**Data excerpts:**
------------------------------------------------

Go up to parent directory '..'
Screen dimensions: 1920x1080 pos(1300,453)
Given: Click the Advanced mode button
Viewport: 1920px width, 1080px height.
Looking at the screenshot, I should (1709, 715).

------------------------------------------------

**REQUIRED ACTION:** Your task is to reproduce all of the records exactly.

**WORKED SOLUTION:**
Go up to parent directory '..'
Screen dimensions: 1920x1080 pos(1300,453)
Given: Click the Advanced mode button
Viewport: 1920px width, 1080px height.
Looking at the screenshot, I should (1709, 715).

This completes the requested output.